**ASSIGNMENT**
Copy out the entire passage about anger in borderline personality disorder word for word.
DOCUMENT PASSAGE Block Start
Updated: May 8, 2007

About.com Health's Disease and Condition content is reviewed by Steven Gans, MD

Anger

Anger is often one of the most obvious traits of borderline personality disorder (BPD), as so often the anger seems explode without warning and can be extremely intense.

The anger of the BP is hard to miss, as it is often an attack, meant to hurt back, and meant to defend. It seems to come from nowhere, a suddenly explosive rage. The BP may not even understand why she feels so angry, just that she feels this way.

Anger In Place Of Other Feelings

For those with BPD, anger often develops from other unexpressed and uncomfortable feelings, such as frustration, sadness, disappointment, and anxiety that the BP is unable to experience or express. The life of the BP, like anyone, is full of frustrations, disappointments, and stresses, but the BP can be unable to process them effectively, inadvertently storing them. Anger can derived from these pent-up feelings.

Anger tends to be an emotion that can be easier to recognize and express. The BP may be able to respond, or react, to the anger, but not other emotions.

What Triggers the Anger Outburst?
DOCUMENT PASSAGE Block End
INFORMATION PROVIDED Block Start
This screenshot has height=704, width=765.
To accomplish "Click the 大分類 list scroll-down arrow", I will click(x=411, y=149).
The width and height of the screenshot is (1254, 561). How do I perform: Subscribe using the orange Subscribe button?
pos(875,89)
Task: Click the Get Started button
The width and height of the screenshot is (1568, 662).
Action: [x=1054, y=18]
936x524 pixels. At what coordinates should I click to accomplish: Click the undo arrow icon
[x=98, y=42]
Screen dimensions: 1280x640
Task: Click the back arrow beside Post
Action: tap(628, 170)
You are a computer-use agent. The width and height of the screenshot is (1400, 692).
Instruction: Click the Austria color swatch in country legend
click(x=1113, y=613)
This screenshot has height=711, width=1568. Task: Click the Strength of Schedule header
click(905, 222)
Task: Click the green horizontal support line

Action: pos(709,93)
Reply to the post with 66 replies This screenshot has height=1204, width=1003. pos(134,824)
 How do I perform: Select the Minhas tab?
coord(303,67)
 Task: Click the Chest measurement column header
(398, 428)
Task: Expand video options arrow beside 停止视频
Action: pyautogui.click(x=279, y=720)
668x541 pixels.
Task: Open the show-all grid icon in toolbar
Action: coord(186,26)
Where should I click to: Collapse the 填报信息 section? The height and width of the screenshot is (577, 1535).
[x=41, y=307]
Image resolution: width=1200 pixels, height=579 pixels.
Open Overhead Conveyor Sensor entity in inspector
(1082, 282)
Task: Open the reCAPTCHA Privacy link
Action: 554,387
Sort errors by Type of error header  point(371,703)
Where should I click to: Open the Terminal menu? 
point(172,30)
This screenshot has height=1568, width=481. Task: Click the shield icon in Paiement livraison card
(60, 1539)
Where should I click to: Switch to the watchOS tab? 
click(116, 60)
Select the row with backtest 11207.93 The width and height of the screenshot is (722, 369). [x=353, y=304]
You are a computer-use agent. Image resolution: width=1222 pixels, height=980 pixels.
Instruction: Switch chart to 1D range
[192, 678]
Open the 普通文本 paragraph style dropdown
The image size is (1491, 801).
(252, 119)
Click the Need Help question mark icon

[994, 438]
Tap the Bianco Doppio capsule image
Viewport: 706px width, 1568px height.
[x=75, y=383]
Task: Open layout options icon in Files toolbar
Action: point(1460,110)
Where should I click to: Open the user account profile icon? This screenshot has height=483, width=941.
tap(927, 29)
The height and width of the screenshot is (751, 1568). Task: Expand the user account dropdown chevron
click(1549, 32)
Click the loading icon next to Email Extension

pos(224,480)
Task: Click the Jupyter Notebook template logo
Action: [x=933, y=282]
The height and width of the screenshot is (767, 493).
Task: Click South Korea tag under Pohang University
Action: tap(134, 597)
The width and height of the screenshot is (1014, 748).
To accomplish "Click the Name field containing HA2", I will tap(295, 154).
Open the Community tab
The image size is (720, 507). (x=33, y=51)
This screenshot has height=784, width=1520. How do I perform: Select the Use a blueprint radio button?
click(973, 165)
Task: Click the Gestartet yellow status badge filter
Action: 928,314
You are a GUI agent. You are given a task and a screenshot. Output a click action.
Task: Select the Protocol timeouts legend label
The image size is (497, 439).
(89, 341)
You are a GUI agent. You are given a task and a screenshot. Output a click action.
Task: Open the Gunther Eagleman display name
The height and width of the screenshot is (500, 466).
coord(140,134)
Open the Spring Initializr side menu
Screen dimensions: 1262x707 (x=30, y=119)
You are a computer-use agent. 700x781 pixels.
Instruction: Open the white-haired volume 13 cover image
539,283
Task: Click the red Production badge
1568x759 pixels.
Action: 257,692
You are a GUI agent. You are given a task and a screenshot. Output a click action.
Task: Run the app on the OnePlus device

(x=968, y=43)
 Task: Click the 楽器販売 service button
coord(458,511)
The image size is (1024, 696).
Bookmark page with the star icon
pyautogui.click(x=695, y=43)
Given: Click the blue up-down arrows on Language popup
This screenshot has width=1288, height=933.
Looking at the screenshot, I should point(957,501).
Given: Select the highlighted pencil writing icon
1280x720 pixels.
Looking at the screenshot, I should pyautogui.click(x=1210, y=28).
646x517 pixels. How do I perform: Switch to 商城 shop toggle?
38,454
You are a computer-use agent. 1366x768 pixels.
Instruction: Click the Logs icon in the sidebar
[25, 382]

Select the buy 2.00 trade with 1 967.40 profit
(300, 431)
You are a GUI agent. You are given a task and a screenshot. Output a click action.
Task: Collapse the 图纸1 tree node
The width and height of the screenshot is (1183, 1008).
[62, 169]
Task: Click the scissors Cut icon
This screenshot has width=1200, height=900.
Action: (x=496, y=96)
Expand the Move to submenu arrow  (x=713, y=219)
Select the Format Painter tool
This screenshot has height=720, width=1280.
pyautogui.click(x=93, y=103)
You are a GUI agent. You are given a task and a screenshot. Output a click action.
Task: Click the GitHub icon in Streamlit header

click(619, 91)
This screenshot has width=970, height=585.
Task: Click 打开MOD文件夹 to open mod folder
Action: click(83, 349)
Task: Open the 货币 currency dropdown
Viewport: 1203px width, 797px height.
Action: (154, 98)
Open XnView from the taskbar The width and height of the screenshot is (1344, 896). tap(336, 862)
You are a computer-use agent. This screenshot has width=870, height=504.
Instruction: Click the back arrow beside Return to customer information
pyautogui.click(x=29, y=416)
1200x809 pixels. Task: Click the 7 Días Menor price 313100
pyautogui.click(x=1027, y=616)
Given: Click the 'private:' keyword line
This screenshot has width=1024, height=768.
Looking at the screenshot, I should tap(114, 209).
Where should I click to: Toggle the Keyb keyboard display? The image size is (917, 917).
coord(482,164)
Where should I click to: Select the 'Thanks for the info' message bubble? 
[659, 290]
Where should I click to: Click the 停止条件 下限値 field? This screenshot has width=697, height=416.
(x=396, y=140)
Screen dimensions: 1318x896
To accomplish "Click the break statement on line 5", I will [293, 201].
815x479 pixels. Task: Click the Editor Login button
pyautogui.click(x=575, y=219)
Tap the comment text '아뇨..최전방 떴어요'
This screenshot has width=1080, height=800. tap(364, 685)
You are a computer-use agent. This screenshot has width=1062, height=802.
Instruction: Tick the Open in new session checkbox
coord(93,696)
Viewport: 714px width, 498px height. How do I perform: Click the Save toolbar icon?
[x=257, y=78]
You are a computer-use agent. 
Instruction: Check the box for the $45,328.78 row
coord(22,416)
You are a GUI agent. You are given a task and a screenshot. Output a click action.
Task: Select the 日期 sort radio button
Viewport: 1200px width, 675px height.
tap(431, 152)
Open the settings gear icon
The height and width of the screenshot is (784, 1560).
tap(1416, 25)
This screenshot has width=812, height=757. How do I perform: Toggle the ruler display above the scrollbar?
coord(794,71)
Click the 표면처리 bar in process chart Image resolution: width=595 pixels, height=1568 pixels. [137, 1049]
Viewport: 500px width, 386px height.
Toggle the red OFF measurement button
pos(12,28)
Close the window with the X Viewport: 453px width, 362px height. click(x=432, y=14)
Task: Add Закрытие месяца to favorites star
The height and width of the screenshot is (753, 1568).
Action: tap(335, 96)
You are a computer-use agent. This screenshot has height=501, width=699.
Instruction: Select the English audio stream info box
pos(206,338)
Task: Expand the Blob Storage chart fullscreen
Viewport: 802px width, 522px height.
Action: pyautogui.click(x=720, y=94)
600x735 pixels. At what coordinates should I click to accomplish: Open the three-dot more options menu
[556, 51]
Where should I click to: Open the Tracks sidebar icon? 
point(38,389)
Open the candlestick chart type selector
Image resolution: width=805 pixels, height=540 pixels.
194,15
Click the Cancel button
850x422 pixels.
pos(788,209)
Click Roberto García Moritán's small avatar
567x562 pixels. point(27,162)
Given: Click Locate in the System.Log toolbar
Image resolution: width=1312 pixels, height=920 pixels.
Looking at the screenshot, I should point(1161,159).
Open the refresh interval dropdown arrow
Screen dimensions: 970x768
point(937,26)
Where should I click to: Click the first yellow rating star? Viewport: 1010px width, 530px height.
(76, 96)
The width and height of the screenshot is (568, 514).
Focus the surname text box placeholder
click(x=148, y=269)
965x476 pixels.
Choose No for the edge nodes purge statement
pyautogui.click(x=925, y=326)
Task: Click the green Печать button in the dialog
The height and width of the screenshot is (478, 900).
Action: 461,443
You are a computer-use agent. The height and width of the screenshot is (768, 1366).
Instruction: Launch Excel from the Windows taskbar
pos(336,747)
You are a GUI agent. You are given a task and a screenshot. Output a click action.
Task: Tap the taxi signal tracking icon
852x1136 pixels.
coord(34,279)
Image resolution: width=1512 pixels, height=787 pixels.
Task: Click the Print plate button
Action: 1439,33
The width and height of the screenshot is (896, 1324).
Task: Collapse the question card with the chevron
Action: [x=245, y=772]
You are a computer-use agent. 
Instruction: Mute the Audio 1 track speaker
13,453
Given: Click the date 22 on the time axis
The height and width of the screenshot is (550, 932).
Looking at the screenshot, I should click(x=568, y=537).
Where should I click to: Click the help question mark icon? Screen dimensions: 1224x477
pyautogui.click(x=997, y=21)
INFORMATION PROVIDED Block End
**ANSWER SPACE**
Updated: May 8, 2007

About.com Health's Disease and Condition content is reviewed by Steven Gans, MD

Anger

Anger is often one of the most obvious traits of borderline personality disorder (BPD), as so often the anger seems explode without warning and can be extremely intense.

The anger of the BP is hard to miss, as it is often an attack, meant to hurt back, and meant to defend. It seems to come from nowhere, a suddenly explosive rage. The BP may not even understand why she feels so angry, just that she feels this way.

Anger In Place Of Other Feelings

For those with BPD, anger often develops from other unexpressed and uncomfortable feelings, such as frustration, sadness, disappointment, and anxiety that the BP is unable to experience or express. The life of the BP, like anyone, is full of frustrations, disappointments, and stresses, but the BP can be unable to process them effectively, inadvertently storing them. Anger can derived from these pent-up feelings.

Anger tends to be an emotion that can be easier to recognize and express. The BP may be able to respond, or react, to the anger, but not other emotions.

What Triggers the Anger Outburst?